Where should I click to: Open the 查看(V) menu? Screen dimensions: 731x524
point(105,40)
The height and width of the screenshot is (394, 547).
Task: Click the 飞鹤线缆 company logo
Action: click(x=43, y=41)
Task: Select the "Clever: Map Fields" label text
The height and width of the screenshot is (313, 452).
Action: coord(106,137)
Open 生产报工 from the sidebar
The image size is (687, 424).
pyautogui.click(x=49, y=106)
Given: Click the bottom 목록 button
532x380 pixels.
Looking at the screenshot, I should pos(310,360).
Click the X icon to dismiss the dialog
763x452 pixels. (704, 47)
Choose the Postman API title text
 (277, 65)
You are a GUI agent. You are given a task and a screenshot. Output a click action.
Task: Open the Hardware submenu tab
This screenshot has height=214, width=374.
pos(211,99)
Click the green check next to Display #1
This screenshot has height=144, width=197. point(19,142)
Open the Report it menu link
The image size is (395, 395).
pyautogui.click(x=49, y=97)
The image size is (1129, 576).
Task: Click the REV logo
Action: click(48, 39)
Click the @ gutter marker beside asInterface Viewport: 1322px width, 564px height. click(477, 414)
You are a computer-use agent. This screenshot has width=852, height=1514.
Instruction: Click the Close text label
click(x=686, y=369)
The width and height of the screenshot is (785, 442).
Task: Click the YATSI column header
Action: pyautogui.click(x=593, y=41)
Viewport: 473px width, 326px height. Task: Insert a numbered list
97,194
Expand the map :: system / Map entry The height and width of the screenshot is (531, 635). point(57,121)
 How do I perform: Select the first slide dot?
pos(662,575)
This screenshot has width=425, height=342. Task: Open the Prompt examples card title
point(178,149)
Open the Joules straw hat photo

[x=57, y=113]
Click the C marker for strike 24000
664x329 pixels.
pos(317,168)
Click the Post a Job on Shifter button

● ● ● ● ● ● ●

**Requirement:**
Please repeat the data above verbatim, all of it.

**Solution to this problem:**
Where should I click to: Open the 查看(V) menu? Screen dimensions: 731x524
point(105,40)
The height and width of the screenshot is (394, 547).
Task: Click the 飞鹤线缆 company logo
Action: click(x=43, y=41)
Task: Select the "Clever: Map Fields" label text
The height and width of the screenshot is (313, 452).
Action: coord(106,137)
Open 生产报工 from the sidebar
The image size is (687, 424).
pyautogui.click(x=49, y=106)
Given: Click the bottom 목록 button
532x380 pixels.
Looking at the screenshot, I should pos(310,360).
Click the X icon to dismiss the dialog
763x452 pixels. (704, 47)
Choose the Postman API title text
 (277, 65)
You are a GUI agent. You are given a task and a screenshot. Output a click action.
Task: Open the Hardware submenu tab
This screenshot has height=214, width=374.
pos(211,99)
Click the green check next to Display #1
This screenshot has height=144, width=197. point(19,142)
Open the Report it menu link
The image size is (395, 395).
pyautogui.click(x=49, y=97)
The image size is (1129, 576).
Task: Click the REV logo
Action: click(48, 39)
Click the @ gutter marker beside asInterface Viewport: 1322px width, 564px height. click(477, 414)
You are a computer-use agent. This screenshot has width=852, height=1514.
Instruction: Click the Close text label
click(x=686, y=369)
The width and height of the screenshot is (785, 442).
Task: Click the YATSI column header
Action: pyautogui.click(x=593, y=41)
Viewport: 473px width, 326px height. Task: Insert a numbered list
97,194
Expand the map :: system / Map entry The height and width of the screenshot is (531, 635). point(57,121)
 How do I perform: Select the first slide dot?
pos(662,575)
This screenshot has width=425, height=342. Task: Open the Prompt examples card title
point(178,149)
Open the Joules straw hat photo

[x=57, y=113]
Click the C marker for strike 24000
664x329 pixels.
pos(317,168)
Click the Post a Job on Shifter button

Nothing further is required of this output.